--- start of Data entries ---
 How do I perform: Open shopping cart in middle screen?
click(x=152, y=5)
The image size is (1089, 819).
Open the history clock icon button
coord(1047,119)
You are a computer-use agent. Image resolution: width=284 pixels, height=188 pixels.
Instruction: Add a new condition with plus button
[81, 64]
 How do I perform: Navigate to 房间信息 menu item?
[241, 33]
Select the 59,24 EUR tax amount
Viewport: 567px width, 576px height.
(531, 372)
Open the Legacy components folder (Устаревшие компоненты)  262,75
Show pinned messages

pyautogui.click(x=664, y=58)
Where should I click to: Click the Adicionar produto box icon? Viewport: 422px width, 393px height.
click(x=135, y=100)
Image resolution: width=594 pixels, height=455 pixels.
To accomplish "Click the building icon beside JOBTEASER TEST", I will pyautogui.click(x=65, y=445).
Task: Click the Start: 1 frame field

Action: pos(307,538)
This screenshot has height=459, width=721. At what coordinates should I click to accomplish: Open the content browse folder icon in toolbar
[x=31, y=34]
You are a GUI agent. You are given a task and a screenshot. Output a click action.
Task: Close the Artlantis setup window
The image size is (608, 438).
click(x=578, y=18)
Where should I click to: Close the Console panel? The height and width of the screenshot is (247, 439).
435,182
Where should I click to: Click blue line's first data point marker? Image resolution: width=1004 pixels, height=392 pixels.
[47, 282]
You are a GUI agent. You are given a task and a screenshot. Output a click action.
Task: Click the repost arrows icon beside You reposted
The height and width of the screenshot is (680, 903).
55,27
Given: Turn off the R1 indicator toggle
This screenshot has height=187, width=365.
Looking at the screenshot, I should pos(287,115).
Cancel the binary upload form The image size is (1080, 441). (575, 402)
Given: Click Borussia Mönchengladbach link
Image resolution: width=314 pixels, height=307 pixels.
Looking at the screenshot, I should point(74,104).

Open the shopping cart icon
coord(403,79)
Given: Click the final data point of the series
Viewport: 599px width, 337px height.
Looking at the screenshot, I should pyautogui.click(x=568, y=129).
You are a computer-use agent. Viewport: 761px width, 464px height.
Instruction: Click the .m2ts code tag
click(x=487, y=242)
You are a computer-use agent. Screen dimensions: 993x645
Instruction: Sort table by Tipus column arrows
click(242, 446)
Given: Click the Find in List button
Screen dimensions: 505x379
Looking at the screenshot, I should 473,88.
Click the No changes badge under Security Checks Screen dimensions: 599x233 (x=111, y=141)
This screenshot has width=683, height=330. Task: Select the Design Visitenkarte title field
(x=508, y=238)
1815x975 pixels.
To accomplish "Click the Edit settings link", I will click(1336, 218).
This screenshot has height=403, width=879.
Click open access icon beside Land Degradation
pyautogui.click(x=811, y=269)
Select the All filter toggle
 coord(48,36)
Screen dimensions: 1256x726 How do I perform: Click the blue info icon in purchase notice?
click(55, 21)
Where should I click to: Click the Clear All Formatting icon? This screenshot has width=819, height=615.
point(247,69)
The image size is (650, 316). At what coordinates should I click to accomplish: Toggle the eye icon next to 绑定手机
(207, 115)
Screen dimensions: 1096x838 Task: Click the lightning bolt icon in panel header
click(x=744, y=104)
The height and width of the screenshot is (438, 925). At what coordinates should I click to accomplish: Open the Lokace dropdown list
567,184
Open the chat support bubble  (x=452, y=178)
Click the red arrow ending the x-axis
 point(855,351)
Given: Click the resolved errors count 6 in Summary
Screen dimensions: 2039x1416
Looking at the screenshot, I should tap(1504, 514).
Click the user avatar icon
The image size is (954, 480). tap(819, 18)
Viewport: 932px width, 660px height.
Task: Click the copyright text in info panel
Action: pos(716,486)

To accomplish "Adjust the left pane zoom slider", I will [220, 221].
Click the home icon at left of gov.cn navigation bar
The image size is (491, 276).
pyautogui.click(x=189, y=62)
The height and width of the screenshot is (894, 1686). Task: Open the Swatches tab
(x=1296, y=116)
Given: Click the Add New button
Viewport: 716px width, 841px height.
--- end of Data entries ---
## Aim of the exercise
Rewrite the lines between the line holding "Select the All filter toggle" and the line holding "click(x=744, y=104)", inclusive, requests included, and multiply every coordinate in the answers by 0.6, rounding to whole numbers with halves rounded up. Leave the numbers in the requests unchanged.

## Task answer
Select the All filter toggle
 coord(29,22)
Screen dimensions: 1256x726 How do I perform: Click the blue info icon in purchase notice?
click(33, 13)
Where should I click to: Click the Clear All Formatting icon? This screenshot has width=819, height=615.
point(148,41)
The image size is (650, 316). At what coordinates should I click to accomplish: Toggle the eye icon next to 绑定手机
(124, 69)
Screen dimensions: 1096x838 Task: Click the lightning bolt icon in panel header
click(x=446, y=62)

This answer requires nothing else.